List of tasks:
A – Answer these about the blog passage, each in a line:
(i) What does the writer say there should be more research into?
(ii) What is the title of the post dated Friday, May 01, 2009?
(iii) What two things does the writer say a parent might honestly not know?
B – Write the next few paragraphs of the blog post about parents who hurt their children, picking up after its last sentence.

Passage provided:

************

And empathy. It's hard to know how to build empathy, but if you have empathy for the people you're trying to manage, that makes a big difference. Note that if you don't have empathy for them, you're not necessarily a bad person. If you're dealing with someone you don't really understand, who is attacking you or doing horrifying things, it's very easy to lack empathy for them. Having people who are dealing well with the same sort of issues that are overwhelming their clients is a great way to ensure empathy, but those people can be hard to find. There really should be more research into training methods that help build empathy for the clients. (One little note: subjecting the employees to a controlled, consensual version of the same measure they should use in extreme situations doesn't work. That's like having sex to find out what it's like to be raped - the context is totally different.)

Friday, May 01, 2009

Not Always Malicious

There are a lot of parents who, directly or indirectly, end up causing great harm to their children. There are a lot of children who grow up feeling betrayed by the people who should have been most on their side.
A lot of people assume that parents who cause lasting psychological harm to their children are just simply bad parents. Either they, for some reason, want their children to suffer, or they just don't care. Either way, they're bad people.
But in reality, it's not nearly that simple. Maybe there are some parents who really, truly don't love their children, but they're much less common than you might think. Most parents who hurt their kids actually love those kids and want the best for them, just like the more successful parents - but somehow, something goes wrong.
Maybe they're faced with a problem they don't know how to deal with. It could be that they think their children need something when they really need something else, like a parent who honestly doesn't know that shaking a baby can cause brain damage, or that 5 year olds can't be left unsupervised all day. Or they hold certain stereotypes about a group of people, and then suddenly discover that their child is a member of that group. Maybe they think one thing is going on with their child, and then find out that they're wrong and the consequences of their mistakes are serious.

************

Dataset extract:
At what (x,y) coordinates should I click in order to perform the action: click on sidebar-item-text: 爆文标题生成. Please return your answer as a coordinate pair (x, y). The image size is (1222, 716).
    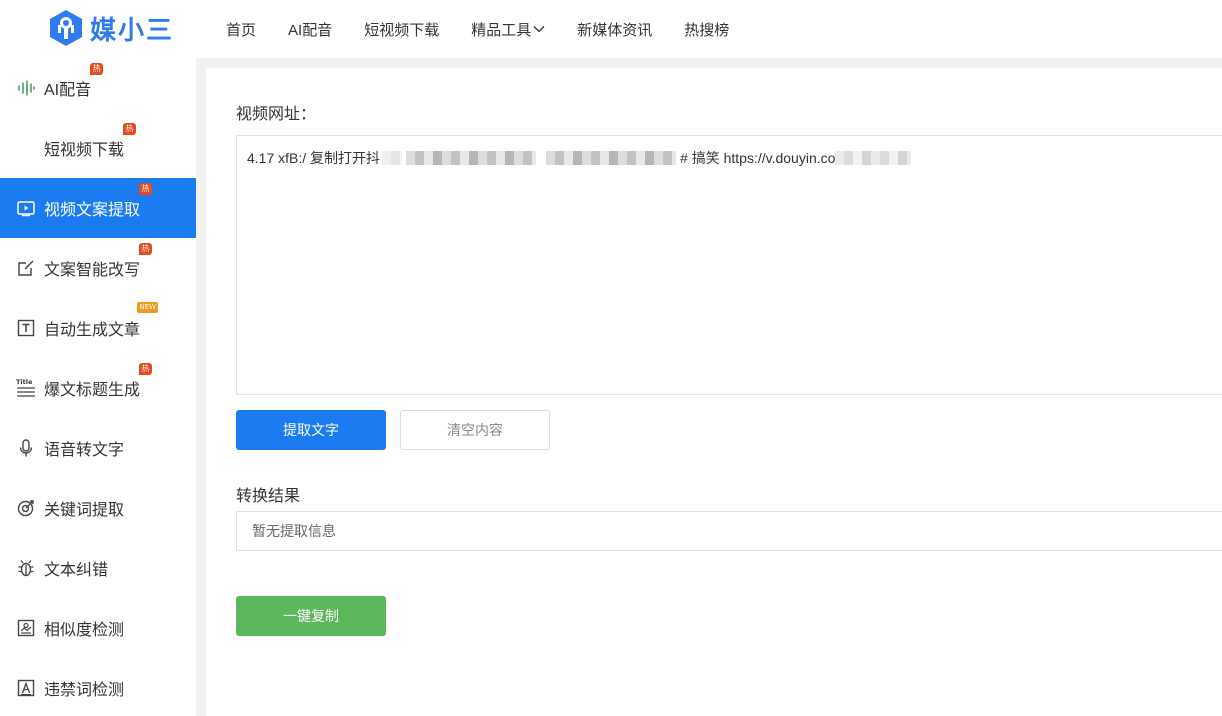
    Looking at the image, I should click on (92, 390).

************

Answers provided:
A –
(i) Training methods that help build empathy for the clients.
(ii) "Not Always Malicious."
(iii) That shaking a baby can cause brain damage, and that 5 year olds can't be left unsupervised all day.

B –
Maybe they put their children in a situation without understanding what was really going on there. Who would have guessed that it's not all right to leave the boy with Uncle Ernie? Parents don't know everything. And they might not recognize the signs, when their kid is trying to tell them that something's wrong. Or maybe the child isn't trying to tell them - xe thinks they know already, or can't/won't help, or something terrible will happen if xe doesn't just put up with it, or maybe the child doesn't realize what's happening to xe is wrong.
Or maybe the parents have their own problems, and these problems are so serious and hard to deal with, leaving them without the resources they need to be good parents. Maybe their emotions keep bubbling up out of control, and when the child does some minor little thing, they can't restrain themselves and they hurt the child even though they know it's wrong. And they're sorry afterwards and they resolve not to do it again, but as long as they don't deal with the underlying problem, it will happen again. And maybe they don't know how to seek help, or they think they can handle it, or they're too afraid to seek help, or there's just no help to be found. So they're caught in this vicious cycle, and they can't find the way out. And the more often it happens, the more ingrained it becomes, until only something drastic can stop it.